Given passage -
▽

Keep Your Hands off Eizouken: A Passion Project about Passion Projects – in which I get a bit sappy about the love with which this anime-about-anime celebrates creativity and collaboration.

Queer YA Mini-Reviews: Soccer, Steampunk, and Survival Horror – in which the mini-reviews kick off for 2020, with Highway Bodies, Running with Lions, and Tarnished Are the Stars.

On Anime Feminist

The Gloriously Goofy, Geeky Girls of Keep Your Hands Off Eizkouken! – “this show is good – feminist analysis edition”. In which I dig into exactly what’s so delightful (and a bit subversive) about the antics and aesthetics of the main characters, and how they’re allowed to be cartoony, zany, and passionate.

Enter the Web Zone

Drew Gooden (yeah, the guy of  “road work ahead? Uh, I sure hope it does!” fame – he’s been pretty consistently funny since then, too!) talks the benefits of letting a beloved show end, rather than stretching it out until it’s no longer recognisable as the show you thought you wanted to watch forever.

The story of Jo March and her sisters is one of many classics that we keep returning to, and this video looks at the major film adaptations to see what new spins we’ve put on the narrative in each era.

Reclaiming the Witch Through Magical Girls– the cute witch is almost a ubiquitous character/trope/aesthetic, but this wasn’t always the case, and its resurgence and reframing across media history is something to talk about.

Season of the Witch: The Rise of Queer Magic in YA SFF – continuing with our (unexpected, but I’ll roll with it) theme of modern witchy media, this piece looks at the recurring theme of magical queer characters in YA… and how exciting it is that there’s now so much queer YA that we can identify trends within it!

The New Wave of Fantasy: How Millennial Authors are Changing the Genre – interviews with four young fantasy authors (Tori Adeyemi, Ryan La Sala, Adalyn Grace, and Hafsah Faizal) currently making a splash by bringing their own diverse spin to it.

△

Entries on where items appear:
▽

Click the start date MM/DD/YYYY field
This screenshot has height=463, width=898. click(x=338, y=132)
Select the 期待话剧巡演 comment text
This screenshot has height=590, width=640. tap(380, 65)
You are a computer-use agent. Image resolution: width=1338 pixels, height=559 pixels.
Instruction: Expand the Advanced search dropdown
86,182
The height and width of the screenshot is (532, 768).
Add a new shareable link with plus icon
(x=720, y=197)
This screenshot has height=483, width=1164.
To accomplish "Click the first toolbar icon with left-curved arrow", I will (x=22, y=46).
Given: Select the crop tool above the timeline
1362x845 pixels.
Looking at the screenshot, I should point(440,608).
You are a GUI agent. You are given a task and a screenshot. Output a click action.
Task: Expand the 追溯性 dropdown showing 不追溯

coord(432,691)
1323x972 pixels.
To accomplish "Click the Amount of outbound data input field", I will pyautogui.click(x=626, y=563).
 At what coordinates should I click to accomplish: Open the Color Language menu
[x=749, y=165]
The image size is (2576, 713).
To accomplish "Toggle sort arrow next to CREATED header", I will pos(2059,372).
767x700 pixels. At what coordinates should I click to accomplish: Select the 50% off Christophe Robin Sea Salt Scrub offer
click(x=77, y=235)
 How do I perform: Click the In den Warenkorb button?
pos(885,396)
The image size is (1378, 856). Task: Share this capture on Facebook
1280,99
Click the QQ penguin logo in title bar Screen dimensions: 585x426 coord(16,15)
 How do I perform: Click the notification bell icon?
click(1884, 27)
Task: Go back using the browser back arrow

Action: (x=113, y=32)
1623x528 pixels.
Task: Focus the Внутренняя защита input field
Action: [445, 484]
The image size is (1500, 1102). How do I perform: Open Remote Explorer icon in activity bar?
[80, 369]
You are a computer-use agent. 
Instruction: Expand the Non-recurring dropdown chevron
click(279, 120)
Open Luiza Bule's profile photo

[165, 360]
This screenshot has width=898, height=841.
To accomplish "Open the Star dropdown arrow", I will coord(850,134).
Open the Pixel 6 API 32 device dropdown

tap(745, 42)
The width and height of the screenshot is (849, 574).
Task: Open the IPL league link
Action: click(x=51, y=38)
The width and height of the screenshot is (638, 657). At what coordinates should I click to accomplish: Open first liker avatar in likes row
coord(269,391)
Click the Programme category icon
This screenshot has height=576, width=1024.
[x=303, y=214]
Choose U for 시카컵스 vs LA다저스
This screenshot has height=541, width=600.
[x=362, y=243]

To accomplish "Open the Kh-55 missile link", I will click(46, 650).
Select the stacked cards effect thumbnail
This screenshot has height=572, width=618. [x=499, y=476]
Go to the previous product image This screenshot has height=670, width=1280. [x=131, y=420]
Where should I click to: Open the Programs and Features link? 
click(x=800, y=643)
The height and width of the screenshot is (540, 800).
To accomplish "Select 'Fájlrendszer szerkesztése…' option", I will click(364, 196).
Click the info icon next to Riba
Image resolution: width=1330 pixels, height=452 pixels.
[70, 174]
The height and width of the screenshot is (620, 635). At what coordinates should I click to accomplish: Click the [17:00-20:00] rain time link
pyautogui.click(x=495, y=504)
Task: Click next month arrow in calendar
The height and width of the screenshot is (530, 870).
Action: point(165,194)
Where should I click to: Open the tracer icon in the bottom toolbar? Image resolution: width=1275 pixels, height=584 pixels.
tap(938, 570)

△

Your tasks -
(A) Name every young fantasy author the link roundup says was interviewed.
(B) According to the link roundup, whose story do the film adaptations in the video about a returning classic tell?
(C) Condense the link roundup's paragraph beginning "The Gloriously Goofy, Geeky Girls" into one short sentence that keeps its main points.

Responses in order -
(A) Tori Adeyemi, Ryan La Sala, Adalyn Grace, and Hafsah Faizal

(B) The story of Jo March and her sisters.

(C) This feminist analysis of the show looks at what makes its main characters' antics and aesthetics delightful and a bit subversive, and how they are allowed to be cartoony, zany, and passionate.